En fourrageant çà et là, je trouvai une bouteille qui contenait encore un fond d’eau-de-vie. Je la pris pour Hands ; et pour moi-même je dénichai quelques biscuits, des fruits en conserve, une grosse grappe de raisin et un morceau de fromage. Muni de ces provisions, je regagnai le pont, déposai ma réserve à moi derrière la tête du gouvernail et, sans passer à portée du quartier-maître, gagnait l’avant où je bus à la citerne une longue et délicieuse goulée d’eau. Alors, mais pas avant, je passai à Hands son eau-de-vie.

Il en but bien un quart de pinte avant de retirer la bouteille de sa bouche.

— Ah ! cré tonnerre ! j’en avais besoin ! fit-il.

Pour moi, assis dans mon coin, j’avais déjà commencé à manger.

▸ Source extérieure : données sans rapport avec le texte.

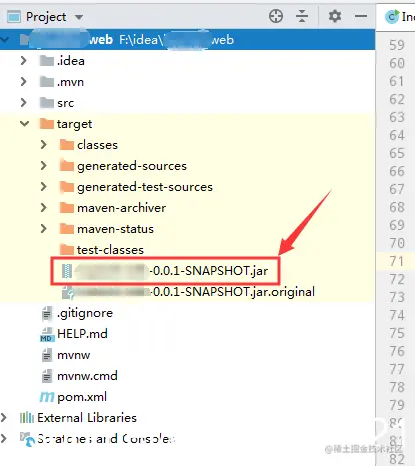Expand the .idea folder

[x=23, y=61]
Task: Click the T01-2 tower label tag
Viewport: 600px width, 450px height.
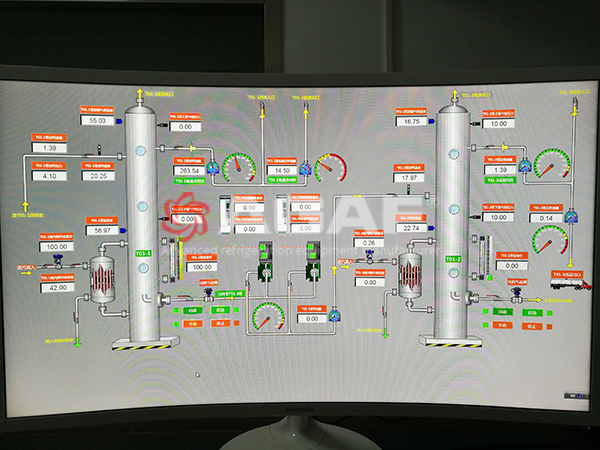Action: click(454, 259)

— Fort blessé ? lui demandai-je.

Il grogna, ou je devrais plutôt dire, il aboya :

— Si ce docteur était à bord, je serais remis sur pied en un rien de temps ; mais je n’ai pas de chance, vois-tu, moi, et c’est ce qui me désole. Quant à ce sagouin-là, il est mort et bien mort, ajouta-t-il en désignant l’homme au bonnet rouge. Ce n’était pas un marin, d’ailleurs… Et d’où diantre peux-tu bien sortir ?

— Je suis venu à bord pour prendre possession de ce navire, maître Hands ; et jusqu’à nouvel ordre vous êtes prié de me considérer comme votre capitaine.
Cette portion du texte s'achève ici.